Последний приблизился. Обнял ее. Сначала она никак не отреагировала, а потом начала бить его кулаками в грудь. Удары становились все чаще и сильнее. Он ждал, когда Флоранс устанет и позволит обнять себя. Казалось, что она ничего не весит, что она есть и ее нет.
— Где папа?
Она не могла выговорить ни слова.
— Он жив?
Флоранс кивнула в ответ.
— Все будет хорошо, мам.
Она опять кивнула.
— Что произошло?
Флоранс сказала что-то о загоревшемся автомобиле.
— Где папа сейчас?
— В городе. В больнице.
— Надо ехать к нему.
Но она даже не пошевелилась.
— Мама, я должен поехать к нему.
— Да.
— Все будет хорошо.
— Да.
Последний подумал об отце и не смог представить его на больничной койке. Легче было представить его обуглившимся в охваченном пламенем автомобиле, чем на белоснежной больничной койке.

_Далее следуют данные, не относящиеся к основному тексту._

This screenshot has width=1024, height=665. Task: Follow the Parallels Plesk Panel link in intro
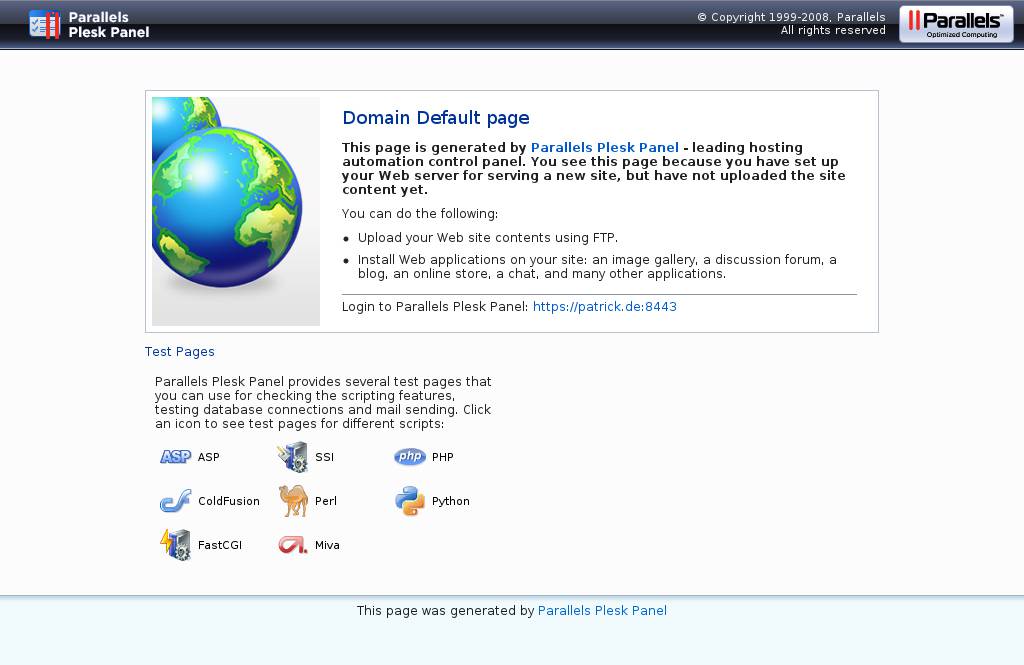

Этого просто не могло быть. Но вышло именно так, и это значит, что мир не подчиняется никаким законам и что жизнь снова, уже который раз, загнала их в тупик.
— Позволь им войти. Они только хотят помочь.
Флоранс не пошевелилась.
— Иди, сядь.
Он взял ее за руку и отвел к одному из стульев, стоявших вокруг стола. Заставил сесть. Она сжимала носовой платок. Сжимала так сильно, что даже пальцы побелели. Последний вспомнил, какой сильной всегда была мать, и спросил себя: что же должно было произойти, чтобы сломать такую женщину, как она? Он наклонился, чтобы поцеловать ее в лоб.
— Думаю, будет лучше, если я поеду к папе в больницу.
— Да.
— Я потом вернусь.
— Да.
Впервые она подняла глаза и поймала взгляд сына.
— Передай ему, что он не может так со мной поступить.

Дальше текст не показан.